● **What to do**:
Every record below, from first to last: print it exactly as shown.

[[ Material to process open ]]

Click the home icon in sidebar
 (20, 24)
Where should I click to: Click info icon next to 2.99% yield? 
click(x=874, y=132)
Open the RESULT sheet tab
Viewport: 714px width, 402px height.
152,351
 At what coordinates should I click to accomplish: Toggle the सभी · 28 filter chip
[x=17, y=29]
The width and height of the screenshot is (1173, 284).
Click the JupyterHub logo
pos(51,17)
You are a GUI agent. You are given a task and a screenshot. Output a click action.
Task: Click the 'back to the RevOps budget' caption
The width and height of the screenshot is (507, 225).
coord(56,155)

[[ Material to process closed ]]

● **Result of the task**:
Click the home icon in sidebar
 (20, 24)
Where should I click to: Click info icon next to 2.99% yield? 
click(x=874, y=132)
Open the RESULT sheet tab
Viewport: 714px width, 402px height.
152,351
 At what coordinates should I click to accomplish: Toggle the सभी · 28 filter chip
[x=17, y=29]
The width and height of the screenshot is (1173, 284).
Click the JupyterHub logo
pos(51,17)
You are a GUI agent. You are given a task and a screenshot. Output a click action.
Task: Click the 'back to the RevOps budget' caption
The width and height of the screenshot is (507, 225).
coord(56,155)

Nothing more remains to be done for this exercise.